- Problem -
Show all lines from the records below in which the string "Destinations" is present.

- Input data -
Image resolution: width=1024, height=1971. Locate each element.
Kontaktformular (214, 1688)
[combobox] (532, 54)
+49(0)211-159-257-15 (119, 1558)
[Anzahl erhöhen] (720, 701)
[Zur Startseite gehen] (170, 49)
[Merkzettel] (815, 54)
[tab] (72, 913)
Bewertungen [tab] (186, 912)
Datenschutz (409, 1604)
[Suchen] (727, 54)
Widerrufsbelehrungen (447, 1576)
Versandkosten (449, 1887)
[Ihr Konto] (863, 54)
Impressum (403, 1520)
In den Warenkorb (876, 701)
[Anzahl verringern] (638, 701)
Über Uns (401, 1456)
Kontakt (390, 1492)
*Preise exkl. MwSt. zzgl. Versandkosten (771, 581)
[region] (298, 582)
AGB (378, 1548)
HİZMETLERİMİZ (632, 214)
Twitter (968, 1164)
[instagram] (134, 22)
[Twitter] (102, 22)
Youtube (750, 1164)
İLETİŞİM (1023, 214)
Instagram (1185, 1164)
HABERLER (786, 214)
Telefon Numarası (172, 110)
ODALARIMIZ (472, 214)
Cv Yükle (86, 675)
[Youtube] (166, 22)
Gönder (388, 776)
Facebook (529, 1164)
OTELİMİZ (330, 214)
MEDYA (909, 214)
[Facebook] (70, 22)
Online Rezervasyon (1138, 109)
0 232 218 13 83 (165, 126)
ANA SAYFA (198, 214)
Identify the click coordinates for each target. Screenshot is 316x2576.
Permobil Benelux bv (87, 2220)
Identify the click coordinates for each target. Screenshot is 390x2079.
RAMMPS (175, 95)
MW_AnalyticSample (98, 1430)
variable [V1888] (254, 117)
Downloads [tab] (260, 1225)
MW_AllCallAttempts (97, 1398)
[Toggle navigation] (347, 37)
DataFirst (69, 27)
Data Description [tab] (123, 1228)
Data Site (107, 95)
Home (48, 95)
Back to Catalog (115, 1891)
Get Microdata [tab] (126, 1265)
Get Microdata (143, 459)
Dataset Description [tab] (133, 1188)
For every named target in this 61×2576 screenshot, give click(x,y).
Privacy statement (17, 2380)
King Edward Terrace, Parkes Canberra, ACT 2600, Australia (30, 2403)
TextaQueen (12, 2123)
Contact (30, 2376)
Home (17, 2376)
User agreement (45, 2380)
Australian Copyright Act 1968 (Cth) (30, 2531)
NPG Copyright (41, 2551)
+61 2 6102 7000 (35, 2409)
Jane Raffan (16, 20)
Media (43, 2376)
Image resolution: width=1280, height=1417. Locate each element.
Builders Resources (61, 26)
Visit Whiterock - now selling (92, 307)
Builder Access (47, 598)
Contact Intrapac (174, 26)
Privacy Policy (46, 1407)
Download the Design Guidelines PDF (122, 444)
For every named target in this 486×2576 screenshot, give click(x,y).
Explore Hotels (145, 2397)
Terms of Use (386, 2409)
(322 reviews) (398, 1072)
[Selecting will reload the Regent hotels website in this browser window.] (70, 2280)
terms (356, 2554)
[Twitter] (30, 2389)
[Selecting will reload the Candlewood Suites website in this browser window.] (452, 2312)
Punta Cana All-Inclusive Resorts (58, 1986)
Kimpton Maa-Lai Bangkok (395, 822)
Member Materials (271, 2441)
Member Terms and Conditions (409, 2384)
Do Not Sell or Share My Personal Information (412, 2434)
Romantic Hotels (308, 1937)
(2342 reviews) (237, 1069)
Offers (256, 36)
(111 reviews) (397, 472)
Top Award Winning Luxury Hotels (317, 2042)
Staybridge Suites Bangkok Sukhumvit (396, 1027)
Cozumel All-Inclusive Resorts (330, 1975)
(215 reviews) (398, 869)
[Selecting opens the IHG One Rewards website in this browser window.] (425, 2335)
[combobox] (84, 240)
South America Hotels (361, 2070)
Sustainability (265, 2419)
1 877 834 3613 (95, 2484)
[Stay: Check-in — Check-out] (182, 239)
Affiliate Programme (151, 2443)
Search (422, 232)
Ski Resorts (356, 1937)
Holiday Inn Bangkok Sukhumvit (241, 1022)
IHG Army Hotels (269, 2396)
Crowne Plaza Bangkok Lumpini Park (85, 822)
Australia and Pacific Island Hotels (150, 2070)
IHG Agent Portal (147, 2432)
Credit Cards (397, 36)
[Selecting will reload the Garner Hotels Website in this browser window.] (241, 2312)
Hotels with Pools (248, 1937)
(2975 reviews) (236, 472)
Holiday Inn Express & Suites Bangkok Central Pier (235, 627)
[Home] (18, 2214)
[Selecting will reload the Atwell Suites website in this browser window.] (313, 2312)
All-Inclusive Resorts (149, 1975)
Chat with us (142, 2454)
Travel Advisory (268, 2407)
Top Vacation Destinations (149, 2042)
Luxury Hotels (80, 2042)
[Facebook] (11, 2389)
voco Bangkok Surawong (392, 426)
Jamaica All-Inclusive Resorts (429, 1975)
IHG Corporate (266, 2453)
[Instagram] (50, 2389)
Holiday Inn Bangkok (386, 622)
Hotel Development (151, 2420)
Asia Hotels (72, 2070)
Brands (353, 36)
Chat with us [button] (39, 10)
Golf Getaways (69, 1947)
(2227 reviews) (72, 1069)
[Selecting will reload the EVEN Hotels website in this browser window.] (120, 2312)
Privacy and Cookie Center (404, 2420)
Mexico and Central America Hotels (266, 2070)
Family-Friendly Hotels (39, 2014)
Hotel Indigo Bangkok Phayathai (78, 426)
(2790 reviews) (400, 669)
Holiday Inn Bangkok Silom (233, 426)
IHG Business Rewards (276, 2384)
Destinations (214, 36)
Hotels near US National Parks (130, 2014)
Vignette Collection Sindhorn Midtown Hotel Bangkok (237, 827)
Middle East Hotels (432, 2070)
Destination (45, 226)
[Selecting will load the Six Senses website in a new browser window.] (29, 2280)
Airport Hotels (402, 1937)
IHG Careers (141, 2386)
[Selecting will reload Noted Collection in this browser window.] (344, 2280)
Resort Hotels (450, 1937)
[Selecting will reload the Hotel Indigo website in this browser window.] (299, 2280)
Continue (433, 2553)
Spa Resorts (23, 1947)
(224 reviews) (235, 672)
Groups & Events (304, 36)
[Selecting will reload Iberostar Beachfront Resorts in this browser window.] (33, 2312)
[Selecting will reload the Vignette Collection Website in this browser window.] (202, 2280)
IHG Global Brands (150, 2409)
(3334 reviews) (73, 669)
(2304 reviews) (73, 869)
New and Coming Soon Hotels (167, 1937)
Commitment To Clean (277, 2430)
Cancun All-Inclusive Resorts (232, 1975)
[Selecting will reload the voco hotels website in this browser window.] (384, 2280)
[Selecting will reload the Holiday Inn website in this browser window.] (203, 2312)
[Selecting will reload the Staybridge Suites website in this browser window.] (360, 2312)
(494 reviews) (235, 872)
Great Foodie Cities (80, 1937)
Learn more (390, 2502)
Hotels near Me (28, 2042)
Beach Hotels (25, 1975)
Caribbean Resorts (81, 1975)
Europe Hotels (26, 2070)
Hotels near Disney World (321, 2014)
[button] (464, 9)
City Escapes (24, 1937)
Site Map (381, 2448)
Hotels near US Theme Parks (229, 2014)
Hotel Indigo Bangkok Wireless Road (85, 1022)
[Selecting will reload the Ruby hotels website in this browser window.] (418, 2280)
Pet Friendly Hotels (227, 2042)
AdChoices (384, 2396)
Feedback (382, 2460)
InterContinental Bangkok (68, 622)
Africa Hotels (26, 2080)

- Exercise answer -
Top Vacation Destinations (149, 2042)
Destinations (214, 36)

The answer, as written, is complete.